Throughout the records below, find each line holding "radio" and copy it.

*** Opening of Data to examine ***

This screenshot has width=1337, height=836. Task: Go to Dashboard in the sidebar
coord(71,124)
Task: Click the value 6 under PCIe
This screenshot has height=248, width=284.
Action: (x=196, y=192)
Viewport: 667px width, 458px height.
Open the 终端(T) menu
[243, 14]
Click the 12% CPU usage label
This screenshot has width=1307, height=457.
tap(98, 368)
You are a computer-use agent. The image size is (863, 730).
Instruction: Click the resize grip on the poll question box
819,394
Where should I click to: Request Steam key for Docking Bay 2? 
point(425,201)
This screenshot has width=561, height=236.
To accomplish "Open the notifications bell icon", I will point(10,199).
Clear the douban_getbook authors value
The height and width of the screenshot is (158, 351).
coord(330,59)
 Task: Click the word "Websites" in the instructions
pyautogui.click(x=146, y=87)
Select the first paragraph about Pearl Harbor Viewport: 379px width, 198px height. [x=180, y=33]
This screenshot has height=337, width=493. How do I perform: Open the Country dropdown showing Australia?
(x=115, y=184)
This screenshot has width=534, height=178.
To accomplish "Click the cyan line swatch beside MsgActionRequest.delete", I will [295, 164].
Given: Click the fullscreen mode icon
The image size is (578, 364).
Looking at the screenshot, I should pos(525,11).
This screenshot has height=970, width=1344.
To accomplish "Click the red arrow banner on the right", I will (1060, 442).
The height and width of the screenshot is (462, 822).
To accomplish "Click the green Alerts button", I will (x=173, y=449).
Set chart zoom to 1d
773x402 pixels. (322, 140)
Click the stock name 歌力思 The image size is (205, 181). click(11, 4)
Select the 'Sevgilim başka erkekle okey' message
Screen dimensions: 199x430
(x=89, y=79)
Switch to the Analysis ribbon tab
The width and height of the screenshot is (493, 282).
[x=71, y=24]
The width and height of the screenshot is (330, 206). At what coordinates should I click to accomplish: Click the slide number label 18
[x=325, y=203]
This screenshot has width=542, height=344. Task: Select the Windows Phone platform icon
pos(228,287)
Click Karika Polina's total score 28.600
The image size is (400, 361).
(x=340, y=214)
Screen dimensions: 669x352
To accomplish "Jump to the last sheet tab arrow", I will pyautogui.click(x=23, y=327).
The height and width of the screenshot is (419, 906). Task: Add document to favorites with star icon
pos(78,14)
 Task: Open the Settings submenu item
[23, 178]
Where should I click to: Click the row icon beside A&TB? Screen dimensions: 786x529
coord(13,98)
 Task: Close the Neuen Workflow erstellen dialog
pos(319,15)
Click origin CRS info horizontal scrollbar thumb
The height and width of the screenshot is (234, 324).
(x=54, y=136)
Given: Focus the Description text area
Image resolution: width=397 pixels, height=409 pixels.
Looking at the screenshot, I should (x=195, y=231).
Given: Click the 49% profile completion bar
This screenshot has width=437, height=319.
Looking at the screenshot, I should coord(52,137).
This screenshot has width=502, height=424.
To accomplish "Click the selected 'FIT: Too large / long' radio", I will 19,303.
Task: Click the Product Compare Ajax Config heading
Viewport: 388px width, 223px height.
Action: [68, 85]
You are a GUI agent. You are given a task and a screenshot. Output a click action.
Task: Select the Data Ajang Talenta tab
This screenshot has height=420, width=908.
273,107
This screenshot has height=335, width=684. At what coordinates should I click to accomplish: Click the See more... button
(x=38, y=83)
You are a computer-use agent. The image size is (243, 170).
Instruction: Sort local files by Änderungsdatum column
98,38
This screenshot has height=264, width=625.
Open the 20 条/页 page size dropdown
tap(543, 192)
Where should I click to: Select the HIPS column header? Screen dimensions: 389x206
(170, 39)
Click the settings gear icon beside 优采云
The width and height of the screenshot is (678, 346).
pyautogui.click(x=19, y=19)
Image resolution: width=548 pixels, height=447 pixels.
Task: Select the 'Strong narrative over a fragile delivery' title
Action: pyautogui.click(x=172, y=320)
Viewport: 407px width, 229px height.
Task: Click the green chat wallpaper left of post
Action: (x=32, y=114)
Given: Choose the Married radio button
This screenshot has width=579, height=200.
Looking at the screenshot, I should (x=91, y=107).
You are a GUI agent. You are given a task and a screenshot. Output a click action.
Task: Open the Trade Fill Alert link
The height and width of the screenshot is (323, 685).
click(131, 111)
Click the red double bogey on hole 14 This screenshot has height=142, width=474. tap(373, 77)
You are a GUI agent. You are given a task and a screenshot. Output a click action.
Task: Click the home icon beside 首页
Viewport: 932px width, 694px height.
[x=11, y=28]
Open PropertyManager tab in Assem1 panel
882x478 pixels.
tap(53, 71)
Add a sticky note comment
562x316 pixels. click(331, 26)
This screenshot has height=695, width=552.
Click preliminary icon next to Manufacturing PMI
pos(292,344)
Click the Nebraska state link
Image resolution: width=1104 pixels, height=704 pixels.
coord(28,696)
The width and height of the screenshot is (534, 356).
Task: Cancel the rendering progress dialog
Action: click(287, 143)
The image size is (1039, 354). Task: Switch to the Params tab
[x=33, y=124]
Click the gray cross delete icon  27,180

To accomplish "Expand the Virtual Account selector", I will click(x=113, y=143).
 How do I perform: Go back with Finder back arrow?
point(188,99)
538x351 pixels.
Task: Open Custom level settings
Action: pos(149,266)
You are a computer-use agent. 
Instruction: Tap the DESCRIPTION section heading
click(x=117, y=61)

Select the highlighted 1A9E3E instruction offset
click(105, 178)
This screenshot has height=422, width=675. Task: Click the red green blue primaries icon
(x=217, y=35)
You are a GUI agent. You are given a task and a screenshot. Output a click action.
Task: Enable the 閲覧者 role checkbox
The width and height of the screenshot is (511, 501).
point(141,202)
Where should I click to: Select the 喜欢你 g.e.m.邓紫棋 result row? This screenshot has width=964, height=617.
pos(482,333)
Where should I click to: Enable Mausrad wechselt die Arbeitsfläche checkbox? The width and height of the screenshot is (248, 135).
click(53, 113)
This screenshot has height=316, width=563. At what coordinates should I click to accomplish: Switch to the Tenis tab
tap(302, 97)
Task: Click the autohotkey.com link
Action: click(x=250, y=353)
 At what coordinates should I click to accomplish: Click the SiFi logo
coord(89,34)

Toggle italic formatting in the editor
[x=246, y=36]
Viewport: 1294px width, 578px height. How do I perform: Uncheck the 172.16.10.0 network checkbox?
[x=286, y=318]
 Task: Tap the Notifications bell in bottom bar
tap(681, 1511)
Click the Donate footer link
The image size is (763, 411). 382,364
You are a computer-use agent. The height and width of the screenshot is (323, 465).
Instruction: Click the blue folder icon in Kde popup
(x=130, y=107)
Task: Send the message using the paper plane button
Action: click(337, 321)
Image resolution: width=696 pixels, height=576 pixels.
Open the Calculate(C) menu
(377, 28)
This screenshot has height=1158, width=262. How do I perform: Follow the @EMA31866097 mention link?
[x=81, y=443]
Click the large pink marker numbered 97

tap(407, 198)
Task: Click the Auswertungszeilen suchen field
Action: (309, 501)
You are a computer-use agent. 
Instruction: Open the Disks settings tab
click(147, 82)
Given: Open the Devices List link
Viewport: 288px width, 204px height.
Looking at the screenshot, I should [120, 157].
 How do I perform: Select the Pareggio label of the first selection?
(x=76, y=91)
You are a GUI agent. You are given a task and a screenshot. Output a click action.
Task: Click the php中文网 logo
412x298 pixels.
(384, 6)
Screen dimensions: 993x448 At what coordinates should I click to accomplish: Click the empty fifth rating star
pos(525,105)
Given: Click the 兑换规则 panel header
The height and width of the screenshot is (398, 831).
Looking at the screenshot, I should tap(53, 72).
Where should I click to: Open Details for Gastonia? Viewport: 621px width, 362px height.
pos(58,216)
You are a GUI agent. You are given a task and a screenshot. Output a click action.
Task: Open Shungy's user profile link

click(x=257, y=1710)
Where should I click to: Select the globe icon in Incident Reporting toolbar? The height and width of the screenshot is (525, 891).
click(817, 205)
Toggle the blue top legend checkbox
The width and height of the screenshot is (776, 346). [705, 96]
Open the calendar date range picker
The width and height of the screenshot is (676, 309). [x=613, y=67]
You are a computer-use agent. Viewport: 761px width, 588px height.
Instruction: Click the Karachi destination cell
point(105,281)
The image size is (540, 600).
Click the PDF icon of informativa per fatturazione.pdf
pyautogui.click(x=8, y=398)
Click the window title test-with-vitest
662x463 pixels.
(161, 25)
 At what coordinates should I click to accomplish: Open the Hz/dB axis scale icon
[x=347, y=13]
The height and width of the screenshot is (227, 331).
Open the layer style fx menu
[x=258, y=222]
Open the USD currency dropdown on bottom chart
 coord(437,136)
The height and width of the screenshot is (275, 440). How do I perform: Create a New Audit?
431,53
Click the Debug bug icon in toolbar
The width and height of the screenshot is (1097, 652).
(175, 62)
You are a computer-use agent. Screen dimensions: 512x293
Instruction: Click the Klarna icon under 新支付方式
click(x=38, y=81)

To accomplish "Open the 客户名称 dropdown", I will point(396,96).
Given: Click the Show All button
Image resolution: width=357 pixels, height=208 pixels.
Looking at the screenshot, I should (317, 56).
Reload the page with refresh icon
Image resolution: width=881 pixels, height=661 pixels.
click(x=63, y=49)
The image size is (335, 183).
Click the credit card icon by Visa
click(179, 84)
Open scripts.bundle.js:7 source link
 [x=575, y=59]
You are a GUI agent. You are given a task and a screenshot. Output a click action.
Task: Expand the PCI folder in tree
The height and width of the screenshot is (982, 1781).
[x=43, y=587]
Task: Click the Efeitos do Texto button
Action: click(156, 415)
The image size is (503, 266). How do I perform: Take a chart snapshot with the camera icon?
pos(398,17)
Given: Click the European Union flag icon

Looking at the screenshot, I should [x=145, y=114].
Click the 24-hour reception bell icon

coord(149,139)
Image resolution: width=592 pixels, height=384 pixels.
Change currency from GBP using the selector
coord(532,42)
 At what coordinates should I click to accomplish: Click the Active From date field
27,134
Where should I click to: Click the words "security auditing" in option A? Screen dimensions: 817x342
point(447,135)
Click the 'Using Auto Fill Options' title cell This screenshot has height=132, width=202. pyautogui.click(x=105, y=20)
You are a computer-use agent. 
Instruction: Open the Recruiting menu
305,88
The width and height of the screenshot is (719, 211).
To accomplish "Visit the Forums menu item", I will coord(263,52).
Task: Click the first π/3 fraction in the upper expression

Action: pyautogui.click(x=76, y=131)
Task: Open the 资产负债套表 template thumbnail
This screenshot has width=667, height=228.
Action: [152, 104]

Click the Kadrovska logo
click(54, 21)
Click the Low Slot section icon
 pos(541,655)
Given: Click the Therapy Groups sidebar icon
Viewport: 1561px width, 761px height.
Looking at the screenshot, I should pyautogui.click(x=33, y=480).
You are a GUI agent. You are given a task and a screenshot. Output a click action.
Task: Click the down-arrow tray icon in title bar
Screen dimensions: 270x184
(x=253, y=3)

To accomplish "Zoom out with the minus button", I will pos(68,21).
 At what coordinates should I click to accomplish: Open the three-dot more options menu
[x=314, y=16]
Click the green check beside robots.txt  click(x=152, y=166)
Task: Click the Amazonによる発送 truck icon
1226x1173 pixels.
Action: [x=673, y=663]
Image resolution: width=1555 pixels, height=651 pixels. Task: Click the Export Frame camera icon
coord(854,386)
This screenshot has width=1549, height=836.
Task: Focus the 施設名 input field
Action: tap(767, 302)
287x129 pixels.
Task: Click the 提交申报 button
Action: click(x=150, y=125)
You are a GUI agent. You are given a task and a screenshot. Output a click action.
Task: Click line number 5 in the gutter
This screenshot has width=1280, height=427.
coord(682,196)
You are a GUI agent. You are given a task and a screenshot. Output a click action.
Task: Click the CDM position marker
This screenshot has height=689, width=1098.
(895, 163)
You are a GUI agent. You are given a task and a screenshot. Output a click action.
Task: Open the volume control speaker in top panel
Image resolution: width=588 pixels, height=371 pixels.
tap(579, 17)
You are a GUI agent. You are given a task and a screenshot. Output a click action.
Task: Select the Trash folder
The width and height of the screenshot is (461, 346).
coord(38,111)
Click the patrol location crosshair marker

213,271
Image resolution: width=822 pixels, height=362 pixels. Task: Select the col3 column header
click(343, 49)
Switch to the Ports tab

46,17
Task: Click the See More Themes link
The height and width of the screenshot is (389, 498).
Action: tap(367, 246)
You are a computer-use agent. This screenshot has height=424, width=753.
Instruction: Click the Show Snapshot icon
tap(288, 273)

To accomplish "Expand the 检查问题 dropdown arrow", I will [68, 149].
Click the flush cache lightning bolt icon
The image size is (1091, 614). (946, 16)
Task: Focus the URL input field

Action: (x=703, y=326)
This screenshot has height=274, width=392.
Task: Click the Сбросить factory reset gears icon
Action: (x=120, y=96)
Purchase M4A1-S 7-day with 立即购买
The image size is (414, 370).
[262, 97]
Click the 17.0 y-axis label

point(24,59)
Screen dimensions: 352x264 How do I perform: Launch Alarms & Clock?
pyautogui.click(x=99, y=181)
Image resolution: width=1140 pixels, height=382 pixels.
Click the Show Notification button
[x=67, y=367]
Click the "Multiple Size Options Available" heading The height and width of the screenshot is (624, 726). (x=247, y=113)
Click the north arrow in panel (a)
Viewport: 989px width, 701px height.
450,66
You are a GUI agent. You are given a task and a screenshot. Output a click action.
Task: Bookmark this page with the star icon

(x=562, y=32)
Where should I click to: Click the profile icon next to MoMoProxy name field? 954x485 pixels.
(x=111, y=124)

*** Close of Data to examine ***

— Result of this exercise —
To accomplish "Click the selected 'FIT: Too large / long' radio", I will 19,303.
Given: Choose the Married radio button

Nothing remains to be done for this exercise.